#### REQUIRED ACTIONS
A. Do the following statements agree with the market summary? Answer yes or no for each, quoting the deciding words. (i) Year-to-date CDO issuance stands at $16bn. (ii) Asset-backed CP rose last week. (iii) International reserve assets excluding gold reached a record $6.994 TN.
B. Update the market summary from "Total Commercial Paper" to "down $449bn, or 37.6%.", replacing "contracted" with "shrunk".
C. According to the market summary, what pushed the 2008 decline in asset-backed CP to $28.9bn?

----- PASSAGE

Asset-Backed Securities (ABS) issuance increased somewhat to $3.5bn. Year-to-date total US ABS issuance of $117bn (tallied by JPMorgan's Christopher Flanagan) is running at 26% of comparable 2007. Home Equity ABS issuance of $303 million compares with 2007's $211bn. Year-to-date CDO issuance of $16bn compares to the year ago $257bn.

Total Commercial Paper outstanding dropped $16bn this week to $1.728 TN, with a y-t-d decline of $57.3bn (5.4% annualized). Asset-backed CP declined $6.1bn last week to $744bn, boosting

 

2008's decline to $28.9bn (6.3% annualized). Over the past year, total CP has contracted $485bn, or 21.9%, with ABCP down $449bn, or 37.6%.

Fed Foreign Holdings of Treasury, Agency Debt last week (ended 7/30) rose $14.2bn to a record $2.368 TN. "Custody holdings" were up $311bn y-t-d, or 25.4% annualized, and $358bn y-o-y (17.8%). Federal Reserve Credit expanded $9.8bn to $892.8bn. Fed Credit has expanded $19.3bn y-t-d (3.7% annualized) and $35.2bn y-o-y (4.1%).

International reserve assets (excluding gold) - as accumulated by Bloomberg's Alex Tanzi - were up $1.336 TN y-o-y, or 23.6%, to a record $6.994 TN.

----------
----- ITEMS

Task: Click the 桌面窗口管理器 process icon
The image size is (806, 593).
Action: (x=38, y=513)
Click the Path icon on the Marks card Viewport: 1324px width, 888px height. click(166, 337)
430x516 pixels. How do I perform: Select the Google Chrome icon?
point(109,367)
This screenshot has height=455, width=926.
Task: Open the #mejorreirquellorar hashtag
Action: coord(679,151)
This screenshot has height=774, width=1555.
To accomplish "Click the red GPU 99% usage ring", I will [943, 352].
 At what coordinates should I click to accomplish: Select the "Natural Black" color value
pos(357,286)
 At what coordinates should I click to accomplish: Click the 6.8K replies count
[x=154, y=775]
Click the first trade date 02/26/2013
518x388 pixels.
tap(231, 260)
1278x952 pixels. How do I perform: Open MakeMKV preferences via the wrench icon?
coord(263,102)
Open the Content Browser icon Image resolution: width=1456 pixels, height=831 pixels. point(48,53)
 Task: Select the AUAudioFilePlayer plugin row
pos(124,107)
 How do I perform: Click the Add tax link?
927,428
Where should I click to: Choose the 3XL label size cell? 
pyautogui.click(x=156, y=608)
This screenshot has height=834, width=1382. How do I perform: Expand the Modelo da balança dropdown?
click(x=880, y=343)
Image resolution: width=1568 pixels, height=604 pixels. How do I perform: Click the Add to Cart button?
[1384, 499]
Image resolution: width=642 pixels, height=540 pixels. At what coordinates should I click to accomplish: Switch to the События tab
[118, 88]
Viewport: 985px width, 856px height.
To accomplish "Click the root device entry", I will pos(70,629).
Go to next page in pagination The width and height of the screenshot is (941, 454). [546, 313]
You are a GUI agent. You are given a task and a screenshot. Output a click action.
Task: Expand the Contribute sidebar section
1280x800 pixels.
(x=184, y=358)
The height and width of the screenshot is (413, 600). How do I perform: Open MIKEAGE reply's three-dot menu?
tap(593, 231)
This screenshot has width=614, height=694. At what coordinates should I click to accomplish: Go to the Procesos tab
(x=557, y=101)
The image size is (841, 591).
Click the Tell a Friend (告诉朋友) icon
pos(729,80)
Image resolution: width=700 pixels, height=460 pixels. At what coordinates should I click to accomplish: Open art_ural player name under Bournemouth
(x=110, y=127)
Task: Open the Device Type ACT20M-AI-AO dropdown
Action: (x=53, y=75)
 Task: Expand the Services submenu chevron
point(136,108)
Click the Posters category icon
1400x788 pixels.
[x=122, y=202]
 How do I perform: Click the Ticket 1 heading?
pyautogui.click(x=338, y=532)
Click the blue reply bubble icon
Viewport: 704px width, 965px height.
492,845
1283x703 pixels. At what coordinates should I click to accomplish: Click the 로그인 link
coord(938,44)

----------

#### RESULTS FOR THE EXERCISE
A.
(i) Yes: "Year-to-date CDO issuance of $16bn compares to the year ago $257bn."
(ii) No: "Asset-backed CP declined $6.1bn last week to $744bn"
(iii) Yes: "were up $1.336 TN y-o-y, or 23.6%, to a record $6.994 TN."

B.
Total Commercial Paper outstanding dropped $16bn this week to $1.728 TN, with a y-t-d decline of $57.3bn (5.4% annualized). Asset-backed CP declined $6.1bn last week to $744bn, boosting

 

2008's decline to $28.9bn (6.3% annualized). Over the past year, total CP has shrunk $485bn, or 21.9%, with ABCP down $449bn, or 37.6%.

C. Last week asset-backed CP declined $6.1bn to $744bn. That drop boosted 2008's decline to $28.9bn, or 6.3% annualized.